Cleo Smith's parents keep vigil at campsite where she went missing

Cleo Smith’s devastated parents keep gut wrenching vigil at the campsite where the four-year-old was likely snatched six days ago – after expert warned her abductor would be virtually unnoticeable

  • Cleo’s parents remain at north-west WA blowhole, which is closed to the public
  • Only her mother and step-father remain at the site other than search workers  
  • Dr Tim Watson-Munro has analysed the minds of the worst criminals for decades
  • He says the monster who likely abducted Cleo Smith would appear ‘very normal’ 

Little Cleo Smith’s parents are keeping a lone gut-wrenching vigil at the campsite where the four-year-old was likely abducted six days ago. 

Cleo vanished from the Blowholes campsite in Carnarvon, on Western Australia’s north-west coast, last Saturday – with detectives now convinced she was abducted by a brazen child predator.

Raw records:
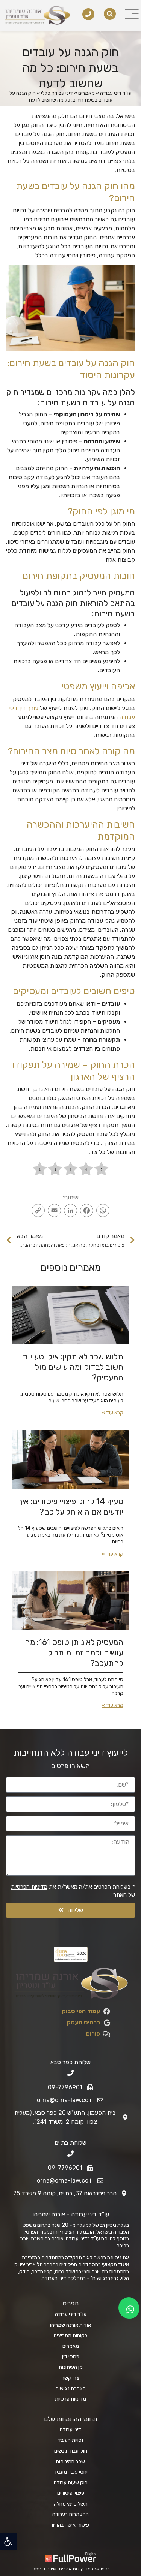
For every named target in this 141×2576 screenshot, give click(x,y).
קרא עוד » (112, 1413)
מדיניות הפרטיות (29, 1887)
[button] (8, 2541)
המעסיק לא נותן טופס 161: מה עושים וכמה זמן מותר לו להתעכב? (74, 1652)
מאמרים (86, 93)
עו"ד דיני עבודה (116, 93)
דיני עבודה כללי (57, 93)
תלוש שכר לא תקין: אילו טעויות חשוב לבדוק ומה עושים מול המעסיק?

• _REQUIREMENTS_
1/ In the article about Cleo Smith's disappearance, which campsite did she vanish from?
2/ Extend the article about Cleo Smith's disappearance with a few more paragraphs, picking up after its last sentence.

• _ANSWERS TO THE EXERCISES_
1/ The Blowholes campsite in Carnarvon, on Western Australia's north-west coast.

2/
Her mother Ellie Smith and step father Jake Gliddon remain at the isolated coastal camping ground six days later in the desperate hope she may yet turn up.

Police have blocked public access to the tourist attraction, which has been declared a crime scene, meaning only Cleo’s parents and search workers are still left behind at the campsite. 

A criminal psychologist on Thursday told Daily Mail Australia an otherwise unassuming and ‘ordinary’ child abductor could have snatched Cleo from her family tent.  

Cleo Smith was last seen by her parents (pictured with her mum Ellie and partner Jake Gliddon) about 1.30am on Saturday. The couple are still on site at the Blowholes campsite where the youngster went missing, joined only by search workers

Police have conceded Cleo was likely snatched from the tent, given the tent’s zipper was too high for her to open by herself.

A 20sq/km search in every direction from the campsite for Cleo and the red and grey sleeping bag she disappeared with has so far been fruitless.

Criminal psychologist Tim Watson-Munro, who has spent the past four decades analysing the minds of some of the worst criminals of our times: terrorists, mass murderers, sex offenders and torturers of children, said the real danger about these people is how easily they blend in.

‘The problem with a person like this is it could be anyone,’ he said.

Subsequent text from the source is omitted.